Florence City Council reappointed council member Gary Link to the Ohio-Kentucky-Indiana Regional Council of Governments, known as OKI, for another one-year term.
Winn, first elected to the Florence council in 2011, has served on the OKI board since 2015.
Founded in 1964, OKI is a multi-jurisdictional organization with a 120-member board of directors. The board’s membership is drawn from local governments, state and local transportation agencies, environmental organizations and chambers of commerce in its eight-county region.

OKI’s main focus is transportation planning. “We are a regional planning organization,” said OKI Executive Director Mark Policinski. “If you have a project, a surface transportation project that has a penny of federal money in it, you need OKI’s approval to go forward.”
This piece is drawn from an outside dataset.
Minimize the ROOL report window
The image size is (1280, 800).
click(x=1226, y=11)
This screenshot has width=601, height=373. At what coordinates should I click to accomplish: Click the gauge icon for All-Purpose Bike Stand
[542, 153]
That’s a powerful position to be in. OKI plays a major role in some of Northern Kentucky’s infrastructure decisions, from the Brent Spence Bridge replacement to the long-running Kentucky Route 536 project.
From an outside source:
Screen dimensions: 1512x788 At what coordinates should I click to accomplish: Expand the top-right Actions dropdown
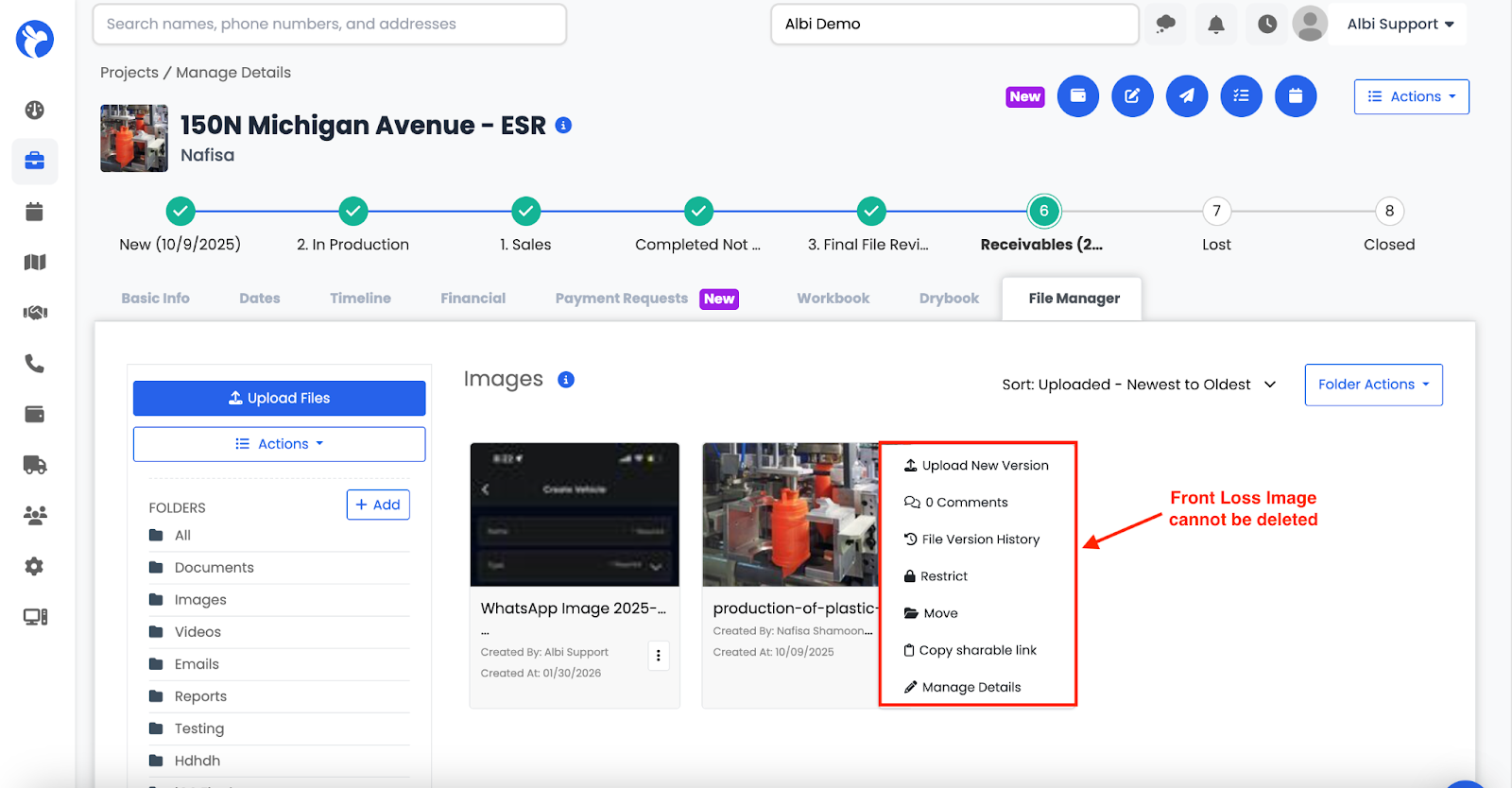[1411, 96]
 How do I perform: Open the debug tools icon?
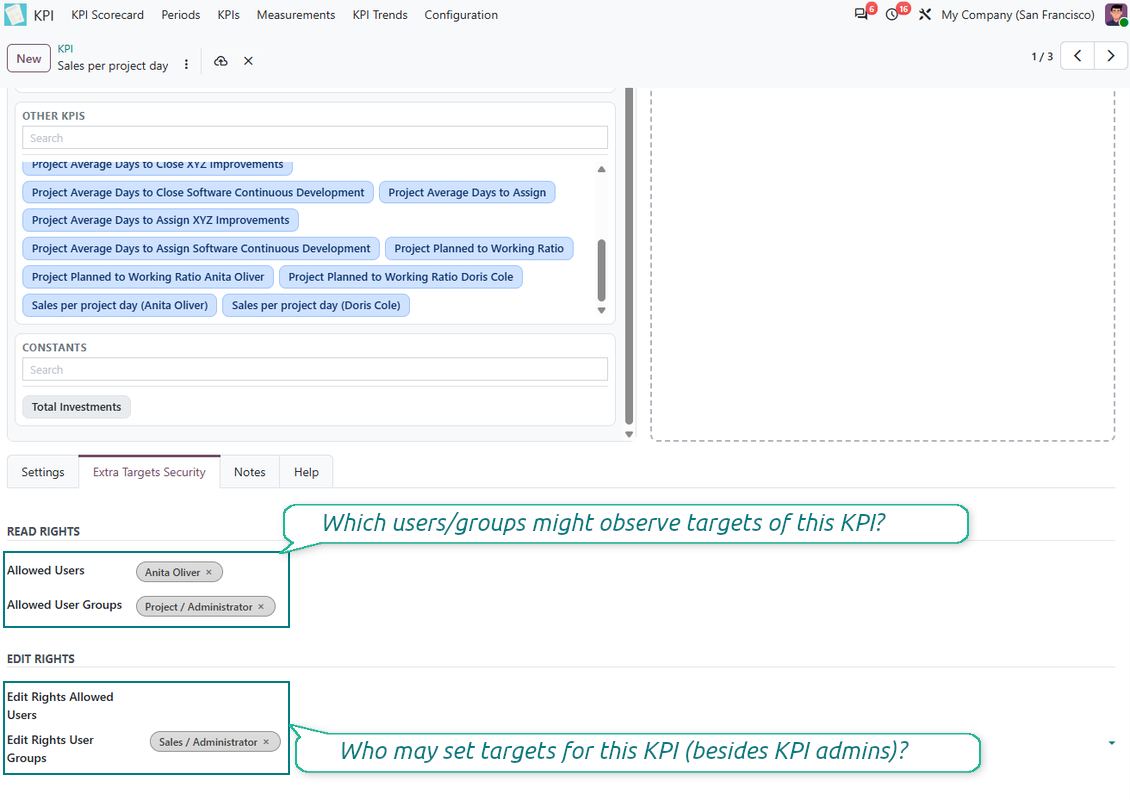[925, 14]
“We do not tell folks what projects they should put in their jurisdiction. We help them put together applications for their projects, for OKI funding,” Policinski said.
Drawing on a deep bench of technical expertise and data, OKI’s value lies in getting local projects approved.
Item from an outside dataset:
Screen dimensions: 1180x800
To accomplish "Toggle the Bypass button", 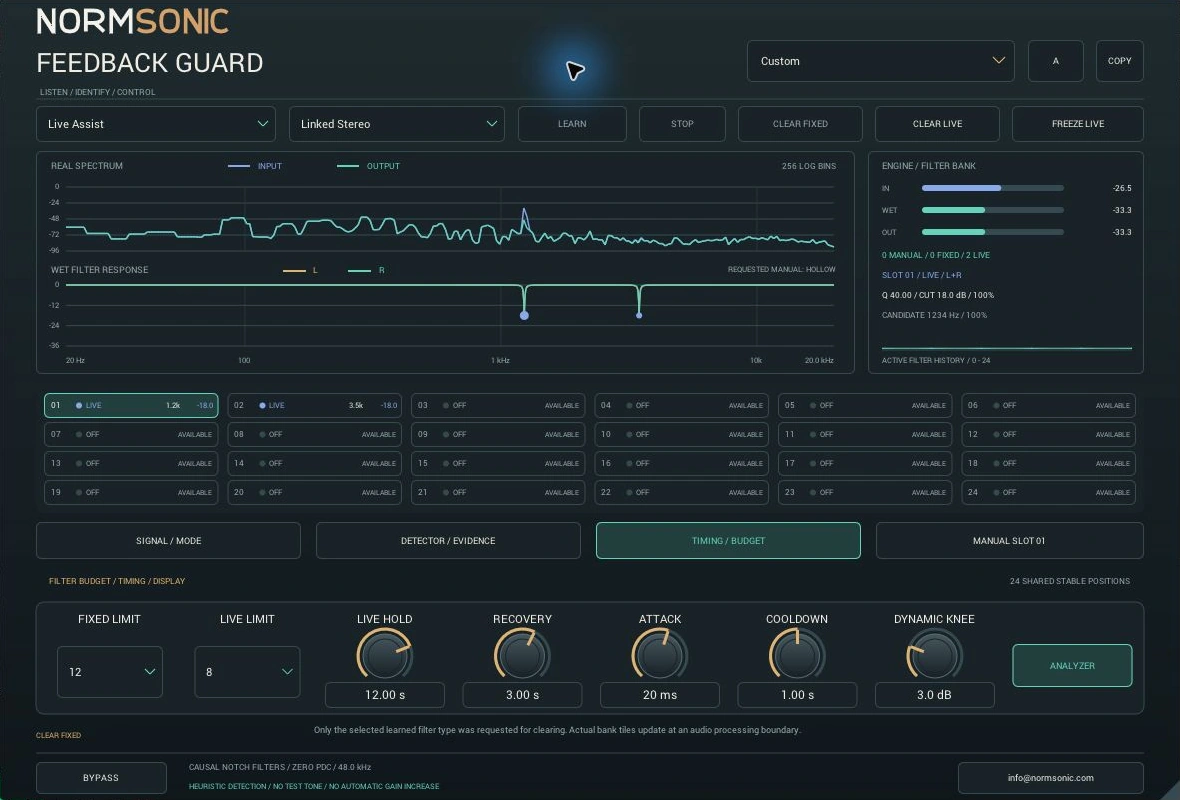I will tap(101, 777).
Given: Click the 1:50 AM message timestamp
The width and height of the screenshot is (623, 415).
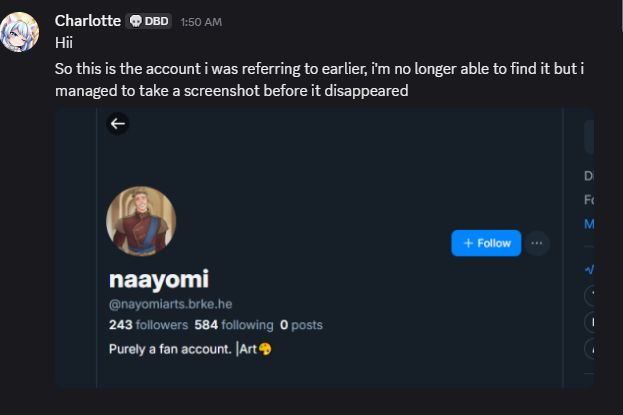Looking at the screenshot, I should tap(201, 22).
“We put into the region every year between 50 and $80 million,” Policinski told LINK nky. “We approve a couple hundred billion dollars a year in projects from the state Departments of Transportation.”
Access to transportation funding is one of the most significant benefits of Florence’s membership in OKI. So are the chances to get the inside scoop on things happening in other cities that could impact Florence.

“[OKI] can help us get funding for whether it’s a sidewalk or a road or a light study,” Winn told LINK nky before the meeting. “Just trying to get your name in the pot, so to speak. And plus, sort of keep your finger on what’s going on around the state and around the region.”
Some of the projects Winn cites as having an impact locally include a Kentucky State Route 42 traffic study from Ewing Blvd. to Mt. Zion. That project involves the installation of adaptive traffic signals at 31 intersections.
“I don’t think that’s happened yet, but that’s the last project that I can remember that had been awarded,” Winn said.
OKI has had 60 years to perfect the right formula for getting to “yes” on projects. Consensus among its large board is the secret sauce.
“It’s important because this is what goes in people’s backyards,” Policinski said. “If you have a process that is built on guile and acrimony, those decisions, you may win one day, but in doing it you’re going to make enemies and you may lose the next day … We have one person, one vote. So the mayor of Cincinnati and the mayor of Independence have the same voting power.”
Winn agrees. “I enjoy meeting the people and just hearing some of the projects and hearing how it all kind of works,” he said. “But you get an insight from all different-sized cities, you know, small, large, different demographics and stuff.”
Winn is Florence’s elected representative on the OKI board. Project Manager Tom Gagnon also serves as a city employee member, and Risk Manager Joseph Newton is an alternate.
Winn’s reappointment was one of seven reappointments unanimously approved during the city council’s Dec. 9 business meeting; Winn abstained from voting on his reappointment. Others approved Dec. 9 include two Boone County Planning Commission slots (Charlie Rolfsen and Tom Szurlinski) and three Airport Noise Abatement Committee positions (J. Kelly Huff, Teresa Kraft and Lisa Wilson-Plajer).